The government is trying to help because many employers hesitate to hire older workers for several reasons: Companies know retirement is on the horizon for them, are unwilling to pay them more for their experience or prefer young workers who can be shaped by the employer from the get-go.
Even Retirement Savings Plans Have Changed
Even older workers who have saved a lot for retirement and don’t necessarily need to work are having to change their retirement plans. Financial Planning magazine explains that investments in fixed-income securities—those that are “safe” and “guarantee” a certain gain—actually have not been giving those guaranteed returns since the financial markets collapsed.
This means even responsible investors who went the conservative route and saved a lot of money in low-risk investments have suffered, sometimes even losing the money they originally invested.
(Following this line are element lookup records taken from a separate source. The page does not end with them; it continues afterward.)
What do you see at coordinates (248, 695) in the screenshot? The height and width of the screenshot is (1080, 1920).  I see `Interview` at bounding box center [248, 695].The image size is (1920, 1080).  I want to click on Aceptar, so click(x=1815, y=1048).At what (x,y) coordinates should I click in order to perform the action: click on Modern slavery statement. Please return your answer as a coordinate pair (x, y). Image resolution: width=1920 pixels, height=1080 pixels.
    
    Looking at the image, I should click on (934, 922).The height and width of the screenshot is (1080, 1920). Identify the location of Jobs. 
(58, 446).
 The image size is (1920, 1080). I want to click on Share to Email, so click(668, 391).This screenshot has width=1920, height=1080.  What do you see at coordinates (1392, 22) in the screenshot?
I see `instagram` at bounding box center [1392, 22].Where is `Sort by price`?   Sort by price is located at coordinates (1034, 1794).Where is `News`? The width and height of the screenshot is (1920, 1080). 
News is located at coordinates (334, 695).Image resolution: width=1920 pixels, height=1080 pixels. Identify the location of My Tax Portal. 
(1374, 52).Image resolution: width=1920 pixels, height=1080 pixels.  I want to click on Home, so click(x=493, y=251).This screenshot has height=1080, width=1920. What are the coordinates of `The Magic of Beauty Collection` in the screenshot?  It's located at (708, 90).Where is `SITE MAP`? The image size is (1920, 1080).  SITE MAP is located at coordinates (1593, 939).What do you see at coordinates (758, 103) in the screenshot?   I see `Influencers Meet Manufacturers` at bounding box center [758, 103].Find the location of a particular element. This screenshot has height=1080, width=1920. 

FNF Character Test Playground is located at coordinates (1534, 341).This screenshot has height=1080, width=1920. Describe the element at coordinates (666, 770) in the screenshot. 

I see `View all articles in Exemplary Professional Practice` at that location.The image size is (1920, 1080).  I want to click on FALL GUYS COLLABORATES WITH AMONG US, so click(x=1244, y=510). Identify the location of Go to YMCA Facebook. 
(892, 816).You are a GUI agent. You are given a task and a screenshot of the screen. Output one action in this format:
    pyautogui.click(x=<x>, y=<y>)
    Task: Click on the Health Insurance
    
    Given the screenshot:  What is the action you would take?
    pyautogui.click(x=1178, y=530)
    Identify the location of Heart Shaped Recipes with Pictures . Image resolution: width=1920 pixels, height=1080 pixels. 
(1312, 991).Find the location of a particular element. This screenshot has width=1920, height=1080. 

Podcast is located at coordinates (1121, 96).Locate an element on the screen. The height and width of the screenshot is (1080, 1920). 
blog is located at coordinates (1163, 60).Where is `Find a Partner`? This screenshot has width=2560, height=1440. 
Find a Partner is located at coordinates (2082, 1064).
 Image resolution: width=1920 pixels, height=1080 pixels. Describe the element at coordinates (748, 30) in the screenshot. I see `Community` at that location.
Now, some new borrowers are even being offered returns of .7% from banks for certain securities … as opposed to the 4% and 5% returns those same securities were offering only a few short years ago.
What This Means for Your Retirement Strategy
The thing about the recession is that for all intents and purposes, it was a black swan—an unforeseen event that changes your entire perspective. And however much conservative investments may have lost, they certainly lost less than riskier ones, which is why, as you get closer to retirement, you’ll likely own more conservative investments.
Another way to help prevent being caught off guard by dips in the market is to contribute to retirement as early as possible and as much as you can. (Don’t know where to start? This guide will point you in the right direction.) You should aim to save enough to maintain a standard of living similar to what you enjoy now. If you don’t know how much money it will take to keep you solvent, try out this calculator.
And finally, you never know what the future holds, so it’s always best to consider all kinds of scenarios when setting up your retirement plan. If you make it to 65 without a global recession hurting your retirement plans, then great! We would love for you to be able to retire to a beachfront home the day after your 65th birthday. But make sure your plan accounts for the possibility that an economic downturn might hit when you turn 64. That way, if it does, you’ll still be okay.
Another option? Do your best to find work that you love. That way, if you do have to stick with it a little longer than planned, at least you’ll be happy to do so.